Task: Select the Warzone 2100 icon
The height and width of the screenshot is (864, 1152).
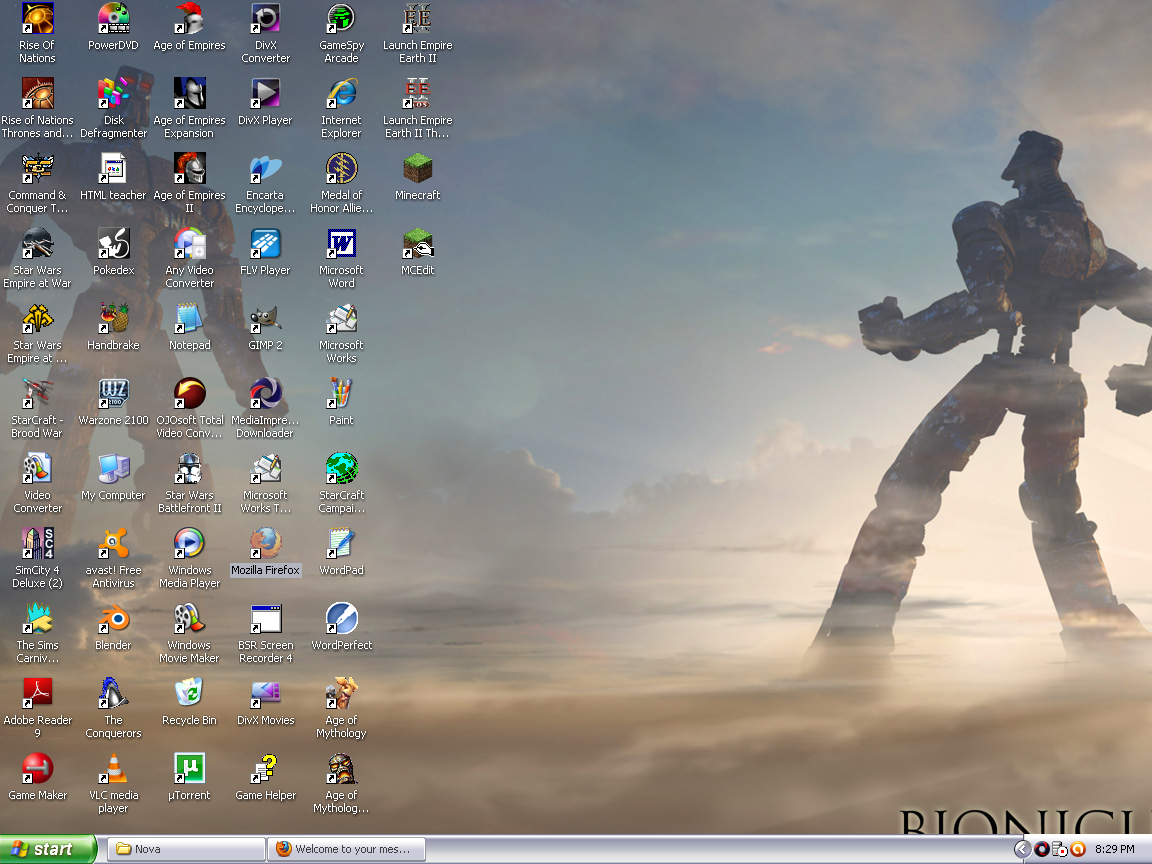Action: 113,396
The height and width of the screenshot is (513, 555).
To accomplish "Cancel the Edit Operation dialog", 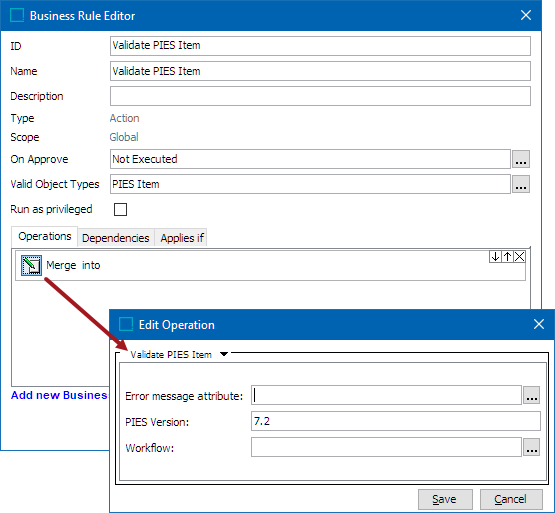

*EXERCISE INSTRUCTIONS:* Leaving the pictures out, give back each line above exactly.

*SOLUTION TO THE EXERCISE:*
Task: Select the Warzone 2100 icon
The height and width of the screenshot is (864, 1152).
Action: 113,396
The height and width of the screenshot is (513, 555).
To accomplish "Cancel the Edit Operation dialog", 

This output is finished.